Met behoud van de toepassing van het eerste lid mag bij bestaande residentiële gebouwen en bij niet-residentiële gebouwen vanaf 1 januari 2022 alleen nog een stookolieketel of een ketellichaam(*) worden vervangen door een andere stookolieketel of een ander ketellichaam, of een andere verwarmingstechnologie dan een stookolieketel worden vervangen door een stookolieketel, als er geen aardgasnet in de straat beschikbaar is.".

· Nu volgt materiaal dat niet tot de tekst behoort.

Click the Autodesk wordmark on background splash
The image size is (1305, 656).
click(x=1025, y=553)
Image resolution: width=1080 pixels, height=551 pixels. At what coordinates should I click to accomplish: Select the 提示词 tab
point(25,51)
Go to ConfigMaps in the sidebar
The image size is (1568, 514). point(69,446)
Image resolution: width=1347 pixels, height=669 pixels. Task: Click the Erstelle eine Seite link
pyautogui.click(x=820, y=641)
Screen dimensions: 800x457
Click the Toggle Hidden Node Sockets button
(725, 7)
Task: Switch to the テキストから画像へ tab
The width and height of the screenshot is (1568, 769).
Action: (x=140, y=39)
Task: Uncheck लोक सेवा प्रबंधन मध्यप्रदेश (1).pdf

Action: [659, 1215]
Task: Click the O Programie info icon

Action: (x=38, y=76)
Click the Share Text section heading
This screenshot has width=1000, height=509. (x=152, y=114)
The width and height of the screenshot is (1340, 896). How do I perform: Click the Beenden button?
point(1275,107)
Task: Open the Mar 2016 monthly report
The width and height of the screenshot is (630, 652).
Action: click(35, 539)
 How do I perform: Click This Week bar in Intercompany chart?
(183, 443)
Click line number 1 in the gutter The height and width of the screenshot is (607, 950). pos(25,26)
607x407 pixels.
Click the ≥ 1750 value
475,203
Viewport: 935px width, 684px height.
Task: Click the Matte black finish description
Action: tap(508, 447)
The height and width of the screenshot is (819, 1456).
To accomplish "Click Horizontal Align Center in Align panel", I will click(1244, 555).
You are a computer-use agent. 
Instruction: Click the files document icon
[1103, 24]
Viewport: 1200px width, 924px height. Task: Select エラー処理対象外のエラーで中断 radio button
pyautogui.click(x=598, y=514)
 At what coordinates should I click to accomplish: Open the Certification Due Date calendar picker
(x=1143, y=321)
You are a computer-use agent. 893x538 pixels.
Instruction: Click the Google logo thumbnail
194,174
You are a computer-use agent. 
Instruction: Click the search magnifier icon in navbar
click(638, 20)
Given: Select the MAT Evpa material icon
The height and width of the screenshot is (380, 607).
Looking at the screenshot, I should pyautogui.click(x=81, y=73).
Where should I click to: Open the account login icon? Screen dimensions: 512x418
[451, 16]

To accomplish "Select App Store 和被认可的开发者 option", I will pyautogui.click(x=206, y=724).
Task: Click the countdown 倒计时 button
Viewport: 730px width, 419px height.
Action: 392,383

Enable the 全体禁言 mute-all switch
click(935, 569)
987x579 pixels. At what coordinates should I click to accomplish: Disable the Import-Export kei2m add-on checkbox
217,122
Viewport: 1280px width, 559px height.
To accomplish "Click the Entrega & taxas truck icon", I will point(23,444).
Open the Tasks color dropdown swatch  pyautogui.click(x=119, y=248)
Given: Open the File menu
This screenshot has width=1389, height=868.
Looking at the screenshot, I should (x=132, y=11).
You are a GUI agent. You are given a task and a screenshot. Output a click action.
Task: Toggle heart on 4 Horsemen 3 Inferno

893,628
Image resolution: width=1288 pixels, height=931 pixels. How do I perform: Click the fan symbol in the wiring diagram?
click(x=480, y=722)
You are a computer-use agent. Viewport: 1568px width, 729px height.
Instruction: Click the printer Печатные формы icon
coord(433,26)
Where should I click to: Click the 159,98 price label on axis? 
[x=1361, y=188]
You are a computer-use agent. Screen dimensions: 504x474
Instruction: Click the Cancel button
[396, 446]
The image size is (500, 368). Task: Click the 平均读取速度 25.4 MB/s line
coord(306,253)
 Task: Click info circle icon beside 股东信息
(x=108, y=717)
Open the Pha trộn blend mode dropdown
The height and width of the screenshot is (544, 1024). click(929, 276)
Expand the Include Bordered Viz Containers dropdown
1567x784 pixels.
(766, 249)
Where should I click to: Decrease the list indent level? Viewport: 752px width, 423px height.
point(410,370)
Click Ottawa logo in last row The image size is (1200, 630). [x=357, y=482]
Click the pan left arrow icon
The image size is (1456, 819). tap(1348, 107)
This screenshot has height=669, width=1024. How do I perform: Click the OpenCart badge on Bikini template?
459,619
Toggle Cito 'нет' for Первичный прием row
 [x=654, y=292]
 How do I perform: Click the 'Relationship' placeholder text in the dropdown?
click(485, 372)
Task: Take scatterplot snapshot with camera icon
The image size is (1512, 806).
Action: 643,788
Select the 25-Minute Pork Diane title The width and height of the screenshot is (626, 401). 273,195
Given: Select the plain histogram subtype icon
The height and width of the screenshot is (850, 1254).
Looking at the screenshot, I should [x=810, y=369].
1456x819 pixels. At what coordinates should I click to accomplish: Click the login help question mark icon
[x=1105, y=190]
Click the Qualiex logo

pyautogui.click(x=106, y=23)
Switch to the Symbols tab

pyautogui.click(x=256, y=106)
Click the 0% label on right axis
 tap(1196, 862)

(*) Een ‘ketellichaam’ wordt in het decreet gedefinieerd als “het geheel van onderdelen van een stookolieketel die niet instaan voor de verbranding van de brandstof maar wel voor de overdracht van de verbrandingswarmte naar water".

 

Wat kunnen we hieruit afleiden ?

  • Herstellingen aan bestaande stookolieketels blijven ook na 01.01.2022 mogelijk, ongeacht of het gebouw aansluitbaar is op het bestaande aardgasnet of niet;
  • De plaatsing van een stookolieketel (alsook de vervanging van een bestaande stookolieketel door een nieuwe stookolieketel) in bestaande gebouwen (residentiële en niet-residentiële) na  01.01.2022 is enkel toegestaan indien er geen aansluiting op het bestaande aardgasnet mogelijk is.  Dus indien in de straat een aardgasnet aanwezig is, is het in principe verboden om vanaf 01.01.2022 nog een stookolieketel te plaatsen in een bestaand gebouw. (Als gevolg van de schaarste aan halfgeleiders en de daaruit voortvloeiende leveringsproblemen van nieuwe stookketels, wordt evenwel toegestaan dat stookolieketels die besteld werden vóór 19.11.2021 – dit is de datum waarop het decreet in het Staatsblad werd gepubliceerd – nog geplaatst worden. Dit dient echter te gebeuren vóór 31.03.2022).
  • In nieuwbouwwoningen  is de plaatsing van een stookolieketel na 01.01.2022 nog toegestaan indien de bouwvergunning werd aangevraagd vóór 01.01.2022, zelfs indien de nieuwbouwwoning aansluitbaar is op het aardgasnet.  Het is de datum van de aanvraag van de bouwvergunning die het beslissend criterium is, niet de datum waarop de vergunning werd verleend. Wordt de vergunning aangevraagd na 01.01.2022, dan is de plaatsing van een stookolieketel in een nieuwbouw verboden, zelfs al is er geen aardgasaansluiting mogelijk.  
  • Wat de ingrijpende energetische renovaties (IER) betreft, lopen de meningen uiteen. Naar ons oordeel geldt hier dezelfde regel als bij nieuwbouwwoningen. Met andere woorden, indien de bouwvergunning voor het uitvoeren van de IER werd aangevraagd vóór 01.01.2022, zou naar ons oordeel nog een stookolieketel mogen worden geplaatst, ongeacht of het gebouw aansluitbaar is op het aardgasnet of niet.  De Vlaamse Administratie houdt er evenwel een andere lezing op na en verschuilt zich achter het argument dat een IER plaatsvindt in een bestaand gebouw.  Ons tegenargument is dat, in het decreet, de verbodsbepaling die betrekking heeft op bestaande gebouwen voorafgegaan wordt door de woorden :  “Met behoud van de toepassing van het eerste lid ….”  .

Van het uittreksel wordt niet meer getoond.